# Königsberg The lost Prussian Land's



## auckland16 (Nov 13, 2006)

:bash: 
Kaliningrad (Russian: Калинингра́д; Lithuanian: Karaliaučius; German Königsberg (help·info), Polish: Królewiec; briefly Russified as Кёнигсберг Kyonigsberg), is a seaport and the administrative center of Kaliningrad Oblast, the Russian exclave between Poland and Lithuania on the Baltic Sea. As of the 2002 Census, its population was 430,003, which is up from 401,280 recorded in the 1989 Census).

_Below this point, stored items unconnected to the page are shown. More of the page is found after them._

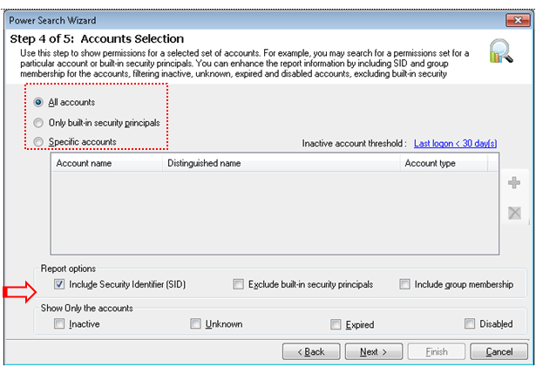Enable Exclude built-in security principals

238,284
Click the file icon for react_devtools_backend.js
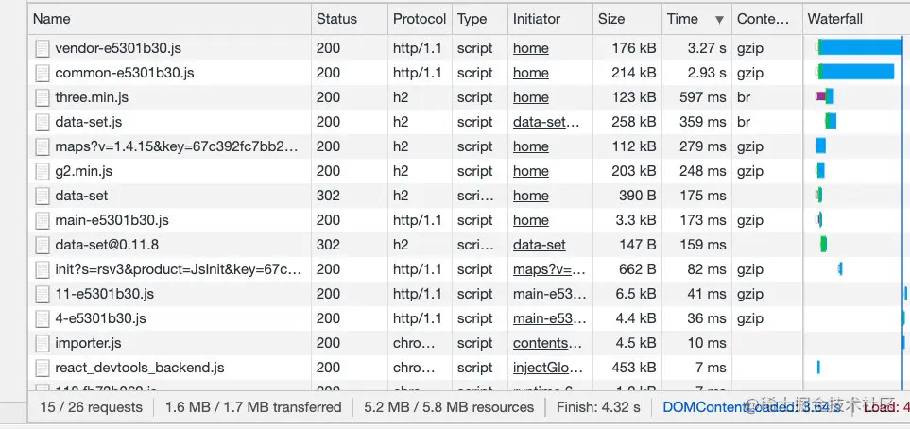Screen dimensions: 910x429 tap(42, 368)
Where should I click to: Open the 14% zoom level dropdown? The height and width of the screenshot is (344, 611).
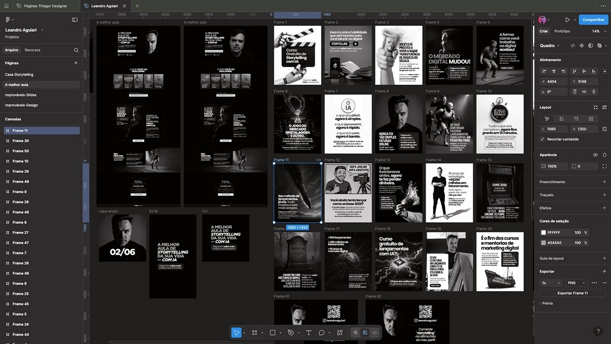click(x=598, y=32)
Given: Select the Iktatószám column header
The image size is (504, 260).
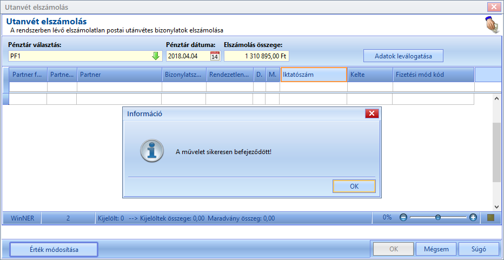Looking at the screenshot, I should click(314, 75).
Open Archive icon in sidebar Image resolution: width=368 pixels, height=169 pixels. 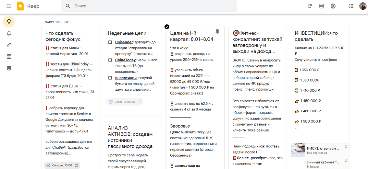pyautogui.click(x=9, y=57)
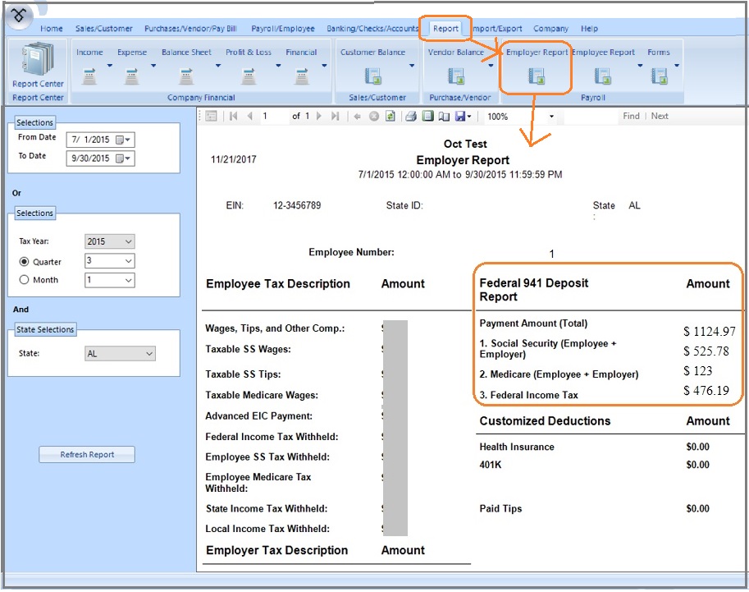749x592 pixels.
Task: Select the Month radio button
Action: click(x=25, y=280)
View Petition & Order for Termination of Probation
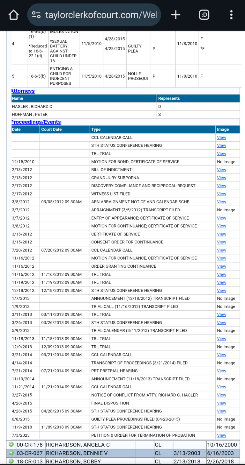This screenshot has height=465, width=245. [221, 435]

Under its original German name of Königsberg, it was the capital of the German province of East Prussia, the earlier Duchy of Prussia, and before that of the Monastic State of the Teutonic Knights.

Geography
Kaliningrad is located at the mouth of the navigable Pregolya River, which empties into the Vistula Lagoon, an inlet of the Baltic Sea.

Sea vessels can access Gdańsk Bay and the Baltic Sea by way of the Vistula Lagoon and the Strait of Baltiysk.

Until circa 1900 ships drawing more than 2 m of water could not pass the bar and come into town, so that larger vessels had to anchor at Pillau (now Baltiysk), where merchandise was moved onto smaller vessels. In 1901 a ship canal between Königsberg and Pillau was completed at a cost of 13 million mark, which enabled vessels of a 6.5 m draught to moor alongside the town. (See also Ports of the Baltic Sea.)

Khrabrovo Airport is located 24 km north of Kaliningrad, and has a few scheduled/charter services to several destinations throughout Europe. There is the smaller Kaliningrad Devau Airport for general aviation. Kaliningrad is also home to Kaliningrad Chkalovsk naval air base.

Teutonic Order
Around 300 BC an Old Prussian settlement called Tvanksta (also Tvangste, Tvangeste) was founded near the site of modern Kaliningrad[citation needed]. This settlement was conquered and destroyed during the conquest of Prussia by the Teutonic Order. In its place Königsberg ("King's Mountain") was founded in 1254 by the Order, named in honour of one of their Northern Crusaders, King Ottakar II of Bohemia, who paid for the erection of the first fortress there.[1] Over a long period, the Teutonic Knights, assisted by various knights from Western Europe, conquered the indigenous Baltic Old Prussians. This marked the beginning of the extermination of pagan Baltic culture and German colonisation of the area. The small remaining population of Old Prussians eventually became Germanised. However, the Old Prussian language did not become extinct until the 18th century.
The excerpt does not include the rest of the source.